Orthogonal Crystal Orientation in Double-Crystalline Block Copolymer

In this study, we explore the orientation of crystals formed within the lamellar domains of a diblock copolymer composed of two crystallizable blocks, that is, poly(l-lactide)-block-polyethylene (PLLA-b-PE). The orientation of both PLLA and PE crystals with respect to the lamellar interface was examined under two types of crystallization condition with a broad range of crystallization temperatures (T c). The first type was the “two-stage crystallization”, where the PLLA block was allowed to crystallize before PE. The second was the “one-stage crystallization”, where PLLA and PE blocks competed to crystallize. A homeotropic crystal orientation was always observed for the PLLA crystals, with the crystalline stems lying parallel to the lamellar normal regardless of the crystallization condition, except when T c approached the glass-transition temperature of PLLA, where the orientation became random.
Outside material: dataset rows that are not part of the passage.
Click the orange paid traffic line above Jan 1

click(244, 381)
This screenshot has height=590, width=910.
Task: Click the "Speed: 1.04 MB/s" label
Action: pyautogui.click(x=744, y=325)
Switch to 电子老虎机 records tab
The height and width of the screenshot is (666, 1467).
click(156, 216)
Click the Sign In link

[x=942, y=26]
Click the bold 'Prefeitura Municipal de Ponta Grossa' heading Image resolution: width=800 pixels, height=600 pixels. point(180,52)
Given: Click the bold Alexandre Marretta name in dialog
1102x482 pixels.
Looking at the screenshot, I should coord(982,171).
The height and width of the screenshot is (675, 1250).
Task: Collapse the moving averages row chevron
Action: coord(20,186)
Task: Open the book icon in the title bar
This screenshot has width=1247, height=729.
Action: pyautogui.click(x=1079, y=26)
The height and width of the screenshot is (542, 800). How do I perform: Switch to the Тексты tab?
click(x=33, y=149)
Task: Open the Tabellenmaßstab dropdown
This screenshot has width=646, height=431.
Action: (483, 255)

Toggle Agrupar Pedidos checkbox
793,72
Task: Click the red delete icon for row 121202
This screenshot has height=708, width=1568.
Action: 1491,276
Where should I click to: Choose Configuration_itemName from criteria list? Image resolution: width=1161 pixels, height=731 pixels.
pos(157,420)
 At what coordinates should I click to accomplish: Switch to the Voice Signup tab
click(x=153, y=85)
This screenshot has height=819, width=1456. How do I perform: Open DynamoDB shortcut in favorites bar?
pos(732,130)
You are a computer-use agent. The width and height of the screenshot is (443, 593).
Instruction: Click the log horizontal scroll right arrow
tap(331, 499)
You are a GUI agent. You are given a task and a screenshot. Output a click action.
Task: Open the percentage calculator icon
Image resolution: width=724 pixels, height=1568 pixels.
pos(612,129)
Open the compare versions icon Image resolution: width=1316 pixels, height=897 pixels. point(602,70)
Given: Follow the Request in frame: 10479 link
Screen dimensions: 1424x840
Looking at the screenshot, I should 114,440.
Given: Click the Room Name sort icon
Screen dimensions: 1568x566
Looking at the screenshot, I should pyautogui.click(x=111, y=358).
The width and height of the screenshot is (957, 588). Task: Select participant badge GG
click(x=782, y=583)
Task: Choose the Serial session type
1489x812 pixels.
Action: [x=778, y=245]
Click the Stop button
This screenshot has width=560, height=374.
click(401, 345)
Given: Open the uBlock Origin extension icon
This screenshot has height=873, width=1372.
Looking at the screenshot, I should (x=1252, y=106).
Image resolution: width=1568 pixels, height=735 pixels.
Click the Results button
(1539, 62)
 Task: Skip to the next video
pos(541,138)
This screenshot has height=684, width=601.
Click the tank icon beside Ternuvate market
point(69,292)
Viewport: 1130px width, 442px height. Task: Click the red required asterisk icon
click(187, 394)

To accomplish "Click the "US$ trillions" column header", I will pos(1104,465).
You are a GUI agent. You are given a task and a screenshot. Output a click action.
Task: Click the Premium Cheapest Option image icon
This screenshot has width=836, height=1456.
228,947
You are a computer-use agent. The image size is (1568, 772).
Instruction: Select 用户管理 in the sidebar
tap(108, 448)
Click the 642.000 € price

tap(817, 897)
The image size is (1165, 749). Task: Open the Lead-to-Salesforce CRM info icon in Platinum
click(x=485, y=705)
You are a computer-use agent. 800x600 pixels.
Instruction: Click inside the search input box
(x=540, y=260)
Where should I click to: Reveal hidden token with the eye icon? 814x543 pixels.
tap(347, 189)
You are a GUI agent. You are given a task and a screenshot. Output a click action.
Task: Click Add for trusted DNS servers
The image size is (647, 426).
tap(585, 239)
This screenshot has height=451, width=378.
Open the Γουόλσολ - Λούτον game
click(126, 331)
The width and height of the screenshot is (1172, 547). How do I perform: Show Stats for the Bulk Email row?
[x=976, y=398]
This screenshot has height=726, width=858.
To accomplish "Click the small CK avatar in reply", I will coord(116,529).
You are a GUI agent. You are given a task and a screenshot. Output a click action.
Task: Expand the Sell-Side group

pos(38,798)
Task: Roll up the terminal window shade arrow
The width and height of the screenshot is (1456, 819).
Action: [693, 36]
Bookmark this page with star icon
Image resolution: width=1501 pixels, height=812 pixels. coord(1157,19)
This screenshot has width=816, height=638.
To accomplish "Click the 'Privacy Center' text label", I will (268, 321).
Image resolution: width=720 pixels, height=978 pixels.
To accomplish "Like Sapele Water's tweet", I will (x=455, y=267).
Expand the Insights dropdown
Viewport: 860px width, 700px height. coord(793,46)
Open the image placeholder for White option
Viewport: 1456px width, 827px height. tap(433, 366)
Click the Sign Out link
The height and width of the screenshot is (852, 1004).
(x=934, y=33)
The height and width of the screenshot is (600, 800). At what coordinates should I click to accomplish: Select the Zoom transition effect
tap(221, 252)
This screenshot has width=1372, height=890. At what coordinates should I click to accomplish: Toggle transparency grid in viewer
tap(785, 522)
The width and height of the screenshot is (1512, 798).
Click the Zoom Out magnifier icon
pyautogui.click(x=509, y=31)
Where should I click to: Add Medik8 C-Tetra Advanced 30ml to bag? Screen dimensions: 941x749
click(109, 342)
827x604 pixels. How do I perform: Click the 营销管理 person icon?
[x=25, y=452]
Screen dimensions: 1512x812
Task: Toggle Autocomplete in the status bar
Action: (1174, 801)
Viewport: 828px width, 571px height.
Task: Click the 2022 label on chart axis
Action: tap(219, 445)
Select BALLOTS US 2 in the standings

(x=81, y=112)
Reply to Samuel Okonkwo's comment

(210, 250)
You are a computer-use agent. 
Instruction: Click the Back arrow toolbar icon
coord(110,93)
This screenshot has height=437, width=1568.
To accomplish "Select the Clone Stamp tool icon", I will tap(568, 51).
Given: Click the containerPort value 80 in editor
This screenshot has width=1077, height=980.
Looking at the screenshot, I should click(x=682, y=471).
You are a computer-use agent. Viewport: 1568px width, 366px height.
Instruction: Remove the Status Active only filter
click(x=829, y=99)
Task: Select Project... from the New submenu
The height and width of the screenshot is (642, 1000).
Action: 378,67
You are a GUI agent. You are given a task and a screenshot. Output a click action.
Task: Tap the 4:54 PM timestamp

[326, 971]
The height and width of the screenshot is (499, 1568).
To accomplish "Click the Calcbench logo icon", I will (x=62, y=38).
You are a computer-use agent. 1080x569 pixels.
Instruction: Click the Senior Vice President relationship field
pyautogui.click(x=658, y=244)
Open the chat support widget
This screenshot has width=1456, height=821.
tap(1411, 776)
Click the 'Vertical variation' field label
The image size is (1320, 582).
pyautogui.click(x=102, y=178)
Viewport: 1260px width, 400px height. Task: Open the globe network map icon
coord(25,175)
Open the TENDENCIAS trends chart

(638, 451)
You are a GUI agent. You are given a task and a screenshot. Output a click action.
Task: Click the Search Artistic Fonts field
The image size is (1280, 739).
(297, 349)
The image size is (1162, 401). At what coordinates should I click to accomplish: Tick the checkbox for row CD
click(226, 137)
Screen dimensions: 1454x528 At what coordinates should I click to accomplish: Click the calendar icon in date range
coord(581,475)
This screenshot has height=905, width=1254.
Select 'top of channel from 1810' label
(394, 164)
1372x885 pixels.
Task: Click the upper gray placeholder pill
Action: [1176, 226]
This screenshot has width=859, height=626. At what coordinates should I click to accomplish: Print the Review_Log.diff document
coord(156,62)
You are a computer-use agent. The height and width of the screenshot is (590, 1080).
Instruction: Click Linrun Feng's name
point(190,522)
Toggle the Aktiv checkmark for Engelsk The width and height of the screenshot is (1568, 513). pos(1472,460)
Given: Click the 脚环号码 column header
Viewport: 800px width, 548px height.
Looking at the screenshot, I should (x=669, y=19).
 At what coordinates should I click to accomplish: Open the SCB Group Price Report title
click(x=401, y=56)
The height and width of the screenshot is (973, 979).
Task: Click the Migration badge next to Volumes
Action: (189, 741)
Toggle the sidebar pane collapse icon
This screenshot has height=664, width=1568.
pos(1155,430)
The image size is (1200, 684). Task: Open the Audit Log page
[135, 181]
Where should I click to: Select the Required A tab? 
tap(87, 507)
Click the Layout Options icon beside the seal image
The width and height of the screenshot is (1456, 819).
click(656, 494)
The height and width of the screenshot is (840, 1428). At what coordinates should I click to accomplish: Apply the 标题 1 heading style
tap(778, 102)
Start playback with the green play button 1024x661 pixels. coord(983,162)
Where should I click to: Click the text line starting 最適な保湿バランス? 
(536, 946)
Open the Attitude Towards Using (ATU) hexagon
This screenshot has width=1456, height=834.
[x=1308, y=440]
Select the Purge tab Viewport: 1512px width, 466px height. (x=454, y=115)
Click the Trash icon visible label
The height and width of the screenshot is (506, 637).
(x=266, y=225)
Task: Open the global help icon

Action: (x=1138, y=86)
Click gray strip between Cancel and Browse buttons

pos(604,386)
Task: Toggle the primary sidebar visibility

A homogeneous crystal orientation with the PE crystalline stems oriented perpendicular to the lamellar normal was always identified at low-to-intermediate degree of undercooling, whereas at large undercooling, the crystals showed random orientation. The “orthogonal orientation” disclosed here was preserved over a broad range of undercooling. Our results further demonstrated that the orientation of both PLLA and PE crystals depended mainly on T c but was independent of the competitiveness of the two crystallization processes. This was a consequence of the strong segregation that made the two blocks crystallize independently within their respective microdomains.